Pernikahan Gratis di Bogor, 50 Pasangan per Lokasi Bulan Agustus

SUDUTBOGOR – Pemkab Bogor menyelenggarakan program pernikahan gratis di beberapa kecamatan sepanjang bulan Agustus 2025 dalam rangka memperingati HUT ke-80 Kemerdekaan Republik Indonesia.

Program ini dimulai langsung oleh Bupati Bogor Rudy Susmanto untuk memudahkan keabsahan pernikahan warga secara resmi tanpa dikenakan biaya.

Read More

“Program ini membantu secara administratif sekaligus mengurangi beban ekonomi bagi pasangan yang selama ini belum mampu melangsungkan pernikahan akibat keterbatasan dana,” ujar Rudy dalam keterangan tertulisnya, Senin (11/8/2025).

Kegiatan pertama diadakan di Kecamatan Cigudeg pada awal Agustus 2025, meliputi wilayah Sukajaya, Nanggung, Jasinga, Tenjo, Parungpanjang, Leuwiliang, dan Leuwisadeng. Setiap tempat memiliki kuota sebanyak 50 pasangan dengan pendaftaran melalui Kantor Urusan Agama (KUA) setempat.

Jadwal berikutnya akan dihelat di Kecamatan Cijeruk yang meliputi wilayah Caringin, Ciawi, Megamendung, Cisarua, Cigombong, Tamansari, dan Ciomas.

Kemudian pada hari Selasa, 12 Agustus 2025 di Kecamatan Cibungbulang yang mencakup wilayah Ciampea, Dramaga, Pamijahan, dan Tenjolaya.

Kemudian pada hari Rabu, 20 Agustus 2025 di Kecamatan Sukamakmur yang meliputi Cariu, Cileungsi, Gunung Putri, Jonggol, Tanjungsari, dan Klapanunggal.

Esok harinya atau Kamis, 21 Agustus 2025 di Kecamatan Sukaraja, meliputi Babakan Madang, Cibinong, dan Citeureup.
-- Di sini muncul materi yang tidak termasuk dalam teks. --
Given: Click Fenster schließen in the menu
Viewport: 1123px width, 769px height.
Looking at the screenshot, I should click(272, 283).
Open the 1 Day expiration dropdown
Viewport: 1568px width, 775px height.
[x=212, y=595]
Kegiatan terakhir dijadwalkan berlangsung pada Kamis, 28 Agustus 2025 di Kecamatan Parung yang meliputi Bojonggede, Kemang, Ciseeng, Rumpin, Rancabungur, dan Tajurhalang.

Rencananya, kegiatan ini akan melibatkan ratusan pasangan yang berasal dari berbagai daerah di Kabupaten Bogor. Program ini juga merupakan bagian dari upaya Pemkab Bogor dalam memperkuat kesejahteraan keluarga serta memberikan perlindungan hukum kepada pasangan suami istri, khususnya di wilayah pedesaan.

Rudy berharap program pernikahan tanpa biaya ini bisa terus berjalan dan mencapai lebih banyak pasangan pada tahun-tahun berikutnya.

“Berkat program ini, banyak pasangan dari berbagai daerah di Kabupaten Bogor akhirnya dapat menikah secara sah, tanpa biaya, dan penuh kegembiraan,” kata Rudy.